TASK REQUIREMENTS
1. Condense the paragraph in the article on moving family between Canadian provinces that begins "In Calgary last week" into a short bulleted list that keeps its main facts.
2. Carry on the article about moving family across Canada's provinces with a few more paragraphs that start after its final sentence.

EXCERPTED PASSAGE
····················

Moving family across this big country has its challenges

I’m expecting, as the news spreads to my mother of the challenges of a family in Calgary, to get a stern, “I told you so” from her.

Her decision to go into a retirement home in her home province of Newfoundland, rather than spend the winter with my family in another province, was driven largely by her fear that if something happened, she’d become a huge burden on us.

In Calgary last week, a family discovered that their decision to move their aging grandmother from New Brunswick to Alberta three months ago has a complication.  While it makes perfect sense for families to be closer to support each other, in the Canadian health care system, timing is everything. Unfortunately for this family, when the grandmother suffered a serious stroke, and required full-time medical support, her lack of residency time in Alberta made her ineligible for a home paid for with public funds.  Private care was the only option, and beyond the financial capability of the family.

It’s important that we all understand that while Canada has a socialized medical system, it is not a federal system and, thus, not a universal medical system.

In other words, outside of your home province, you do not have the same medical services available as you do inside your home province.

In fact, when you are visiting another province, or have just moved to another province, you have little other than emergency care available.

Complicating this even more is the fact that there are different residential requirements for different services and different requirements in different provinces.

Bottom line?  You have to do some pretty careful research before you decide to move an elderly person from one province to another, and perhaps investigate some private medical insurance to cover the inevitable gaps in services that will accompany such moves.

We have a tendency to be smug about our medical care in Canada, perhaps even take it for granted, but it is a much more complex system than most of us realize.

····················

PROVIDED MATERIAL

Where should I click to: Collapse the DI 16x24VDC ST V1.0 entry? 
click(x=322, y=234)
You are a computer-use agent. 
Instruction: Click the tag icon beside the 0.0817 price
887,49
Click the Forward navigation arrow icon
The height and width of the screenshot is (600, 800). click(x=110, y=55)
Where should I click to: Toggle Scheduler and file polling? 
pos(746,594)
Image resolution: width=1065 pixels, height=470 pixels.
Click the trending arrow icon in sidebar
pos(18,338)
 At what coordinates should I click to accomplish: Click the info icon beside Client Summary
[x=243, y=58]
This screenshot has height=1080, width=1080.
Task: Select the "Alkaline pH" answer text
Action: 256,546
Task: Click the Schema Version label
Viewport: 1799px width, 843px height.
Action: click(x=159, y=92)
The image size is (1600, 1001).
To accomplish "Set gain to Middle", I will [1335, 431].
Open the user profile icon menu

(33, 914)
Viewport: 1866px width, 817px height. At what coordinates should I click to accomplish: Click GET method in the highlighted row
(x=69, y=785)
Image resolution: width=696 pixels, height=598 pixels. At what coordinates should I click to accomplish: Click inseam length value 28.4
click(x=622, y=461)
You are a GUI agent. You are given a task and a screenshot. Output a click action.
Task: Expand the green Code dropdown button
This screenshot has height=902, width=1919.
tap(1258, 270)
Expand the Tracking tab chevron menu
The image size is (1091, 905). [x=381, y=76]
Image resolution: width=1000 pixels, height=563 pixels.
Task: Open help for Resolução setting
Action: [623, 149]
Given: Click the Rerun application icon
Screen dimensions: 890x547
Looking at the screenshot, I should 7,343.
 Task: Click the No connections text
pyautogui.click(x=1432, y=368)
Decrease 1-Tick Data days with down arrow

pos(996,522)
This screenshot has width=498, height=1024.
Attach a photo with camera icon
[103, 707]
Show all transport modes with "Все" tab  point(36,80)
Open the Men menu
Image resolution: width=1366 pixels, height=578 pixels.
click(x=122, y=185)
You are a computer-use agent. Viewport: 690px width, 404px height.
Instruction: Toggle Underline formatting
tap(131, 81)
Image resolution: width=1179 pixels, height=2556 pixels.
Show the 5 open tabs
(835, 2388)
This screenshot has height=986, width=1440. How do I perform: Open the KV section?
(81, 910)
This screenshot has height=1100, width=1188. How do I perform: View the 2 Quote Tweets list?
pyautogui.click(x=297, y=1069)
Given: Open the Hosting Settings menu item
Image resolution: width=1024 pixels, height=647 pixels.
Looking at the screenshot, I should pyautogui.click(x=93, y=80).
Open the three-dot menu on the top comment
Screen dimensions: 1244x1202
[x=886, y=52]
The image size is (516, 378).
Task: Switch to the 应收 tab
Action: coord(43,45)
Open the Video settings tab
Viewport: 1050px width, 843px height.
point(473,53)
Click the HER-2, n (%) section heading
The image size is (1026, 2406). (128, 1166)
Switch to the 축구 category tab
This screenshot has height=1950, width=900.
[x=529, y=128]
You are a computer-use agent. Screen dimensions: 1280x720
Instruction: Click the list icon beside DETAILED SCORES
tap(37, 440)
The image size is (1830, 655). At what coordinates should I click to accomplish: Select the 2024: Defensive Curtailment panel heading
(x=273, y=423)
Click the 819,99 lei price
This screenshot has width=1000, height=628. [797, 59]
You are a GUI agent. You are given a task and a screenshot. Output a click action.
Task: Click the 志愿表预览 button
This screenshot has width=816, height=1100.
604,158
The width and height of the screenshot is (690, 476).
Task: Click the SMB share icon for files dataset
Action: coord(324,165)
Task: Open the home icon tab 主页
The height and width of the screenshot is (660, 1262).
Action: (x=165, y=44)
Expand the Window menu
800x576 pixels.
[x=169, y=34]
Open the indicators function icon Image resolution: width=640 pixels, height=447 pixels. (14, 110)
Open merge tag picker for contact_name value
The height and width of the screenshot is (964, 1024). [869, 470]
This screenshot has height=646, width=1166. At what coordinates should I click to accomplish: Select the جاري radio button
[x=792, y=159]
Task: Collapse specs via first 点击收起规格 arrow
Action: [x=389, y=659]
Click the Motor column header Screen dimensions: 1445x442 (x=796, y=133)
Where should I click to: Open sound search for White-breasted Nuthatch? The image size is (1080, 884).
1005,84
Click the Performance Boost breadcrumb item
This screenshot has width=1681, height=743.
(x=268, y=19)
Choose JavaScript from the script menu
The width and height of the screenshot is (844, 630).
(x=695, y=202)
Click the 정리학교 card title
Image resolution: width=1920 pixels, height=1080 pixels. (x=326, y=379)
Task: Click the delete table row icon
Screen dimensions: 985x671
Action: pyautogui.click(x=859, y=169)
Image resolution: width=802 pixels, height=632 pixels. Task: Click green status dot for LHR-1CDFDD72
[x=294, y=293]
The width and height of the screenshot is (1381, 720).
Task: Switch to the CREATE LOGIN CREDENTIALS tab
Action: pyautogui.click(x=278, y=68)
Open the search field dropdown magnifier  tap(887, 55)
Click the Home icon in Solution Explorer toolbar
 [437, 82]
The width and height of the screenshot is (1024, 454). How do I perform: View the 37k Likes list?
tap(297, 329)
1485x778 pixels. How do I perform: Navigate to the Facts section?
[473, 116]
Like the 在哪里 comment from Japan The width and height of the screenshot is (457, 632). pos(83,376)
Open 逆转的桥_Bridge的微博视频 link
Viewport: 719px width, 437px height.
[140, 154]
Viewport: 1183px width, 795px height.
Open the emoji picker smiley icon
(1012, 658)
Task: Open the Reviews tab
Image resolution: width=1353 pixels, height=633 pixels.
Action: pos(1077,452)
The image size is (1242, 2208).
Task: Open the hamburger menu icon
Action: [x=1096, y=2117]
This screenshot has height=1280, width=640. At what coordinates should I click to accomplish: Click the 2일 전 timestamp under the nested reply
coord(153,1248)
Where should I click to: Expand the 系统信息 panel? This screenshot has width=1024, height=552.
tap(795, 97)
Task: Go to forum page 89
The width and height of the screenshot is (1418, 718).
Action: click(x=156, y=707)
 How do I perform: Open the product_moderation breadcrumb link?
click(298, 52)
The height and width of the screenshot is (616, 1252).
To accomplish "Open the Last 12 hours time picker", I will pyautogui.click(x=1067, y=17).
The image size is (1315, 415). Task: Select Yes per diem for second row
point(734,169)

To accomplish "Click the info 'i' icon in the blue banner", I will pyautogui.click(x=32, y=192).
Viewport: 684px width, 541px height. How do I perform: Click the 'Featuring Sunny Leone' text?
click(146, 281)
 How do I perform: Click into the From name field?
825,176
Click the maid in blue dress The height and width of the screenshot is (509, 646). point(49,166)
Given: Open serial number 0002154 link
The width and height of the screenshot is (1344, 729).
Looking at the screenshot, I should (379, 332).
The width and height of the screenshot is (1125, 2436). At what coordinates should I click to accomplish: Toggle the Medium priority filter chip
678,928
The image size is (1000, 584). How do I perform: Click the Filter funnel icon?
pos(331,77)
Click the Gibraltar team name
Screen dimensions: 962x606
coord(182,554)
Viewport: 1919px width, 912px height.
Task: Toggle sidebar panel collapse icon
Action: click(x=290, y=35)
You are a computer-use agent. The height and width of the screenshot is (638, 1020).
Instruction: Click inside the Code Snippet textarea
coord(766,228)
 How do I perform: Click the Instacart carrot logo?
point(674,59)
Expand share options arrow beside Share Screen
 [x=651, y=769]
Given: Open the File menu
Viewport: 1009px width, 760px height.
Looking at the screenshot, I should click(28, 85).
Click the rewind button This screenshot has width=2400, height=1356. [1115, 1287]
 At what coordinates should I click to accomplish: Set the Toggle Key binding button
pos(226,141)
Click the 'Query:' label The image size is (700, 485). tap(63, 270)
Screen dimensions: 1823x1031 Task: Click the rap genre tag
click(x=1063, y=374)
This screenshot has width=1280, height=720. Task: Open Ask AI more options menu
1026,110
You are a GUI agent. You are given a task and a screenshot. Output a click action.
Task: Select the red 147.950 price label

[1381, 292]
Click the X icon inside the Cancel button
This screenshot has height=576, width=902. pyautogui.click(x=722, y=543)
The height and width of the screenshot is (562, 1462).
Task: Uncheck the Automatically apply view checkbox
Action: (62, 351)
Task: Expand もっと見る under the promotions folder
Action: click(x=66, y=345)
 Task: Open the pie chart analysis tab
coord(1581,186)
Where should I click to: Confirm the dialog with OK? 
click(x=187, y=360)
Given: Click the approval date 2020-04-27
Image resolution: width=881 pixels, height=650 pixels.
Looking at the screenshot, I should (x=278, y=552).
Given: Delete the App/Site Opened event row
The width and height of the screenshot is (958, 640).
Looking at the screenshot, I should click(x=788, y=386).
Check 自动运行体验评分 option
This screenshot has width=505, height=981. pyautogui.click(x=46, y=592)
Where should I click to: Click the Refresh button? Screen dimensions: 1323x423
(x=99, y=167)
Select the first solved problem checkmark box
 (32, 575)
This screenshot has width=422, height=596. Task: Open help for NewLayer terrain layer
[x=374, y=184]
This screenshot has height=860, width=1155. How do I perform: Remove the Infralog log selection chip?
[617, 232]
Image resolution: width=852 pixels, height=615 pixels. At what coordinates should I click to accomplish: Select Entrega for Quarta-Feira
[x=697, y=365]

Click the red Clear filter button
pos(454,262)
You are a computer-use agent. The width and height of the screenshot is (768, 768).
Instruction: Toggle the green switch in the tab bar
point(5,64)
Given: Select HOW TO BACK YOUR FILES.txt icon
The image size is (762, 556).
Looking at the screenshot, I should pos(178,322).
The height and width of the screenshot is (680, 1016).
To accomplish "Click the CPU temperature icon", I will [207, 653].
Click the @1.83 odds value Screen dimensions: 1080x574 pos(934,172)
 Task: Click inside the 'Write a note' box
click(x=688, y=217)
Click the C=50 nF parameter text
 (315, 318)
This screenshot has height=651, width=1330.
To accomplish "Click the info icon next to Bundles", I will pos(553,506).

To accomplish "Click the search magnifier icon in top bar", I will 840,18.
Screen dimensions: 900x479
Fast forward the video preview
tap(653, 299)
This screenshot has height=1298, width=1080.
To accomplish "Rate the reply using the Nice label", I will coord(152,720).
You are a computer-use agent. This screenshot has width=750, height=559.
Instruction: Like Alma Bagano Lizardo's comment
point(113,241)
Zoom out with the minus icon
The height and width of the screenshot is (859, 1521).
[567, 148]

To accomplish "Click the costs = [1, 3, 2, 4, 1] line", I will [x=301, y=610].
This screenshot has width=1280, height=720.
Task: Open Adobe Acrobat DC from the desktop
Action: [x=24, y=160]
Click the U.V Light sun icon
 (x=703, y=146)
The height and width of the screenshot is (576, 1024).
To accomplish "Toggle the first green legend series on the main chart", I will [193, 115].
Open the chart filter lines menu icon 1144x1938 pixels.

····················

ANSWERS IN ORDER
1.
- Three months ago, a Calgary family moved their aging grandmother from New Brunswick to Alberta.
- She then had a serious stroke and needed full-time medical support.
- She had not lived in Alberta long enough to qualify for a publicly funded home.
- Private care was the only option, and the family could not afford it.

2.
But travel outside the province, or moving to another province, is not something to be taken for granted.

There are, of course, always private options when the provincial medical plan does not meet the needs of a family.  But as anyone who has experienced private care knows, it is generally very expensive.

Going from $0 a month to $5,000 a month or more is no small financial adjustment for most families, and, quite frankly, probably impossible for the majority of us.

In Calgary, the province is arguing that with limited resources, their priority for service has to give Alberta residents first option. The family is arguing that their grandmother paid health taxes for 81 years for Canadian health care.

In the court of legal opinion, the province is correct. We don’t pay for Canadian health care; we pay for provincial health care, and if someone showed up from another province and took a placement our relative needed, we’d be upset.

I suspect this national coverage of this Calgary case is intended to drive that public opinion to overwhelm the legal one, but I doubt it will be successful.

If nothing else, it has reminded us all not to take our health care rights for granted and to be smarter in learning what it means to bring our elderly family closer to us.

Graham Hookey writes on education, parenting and eldercare.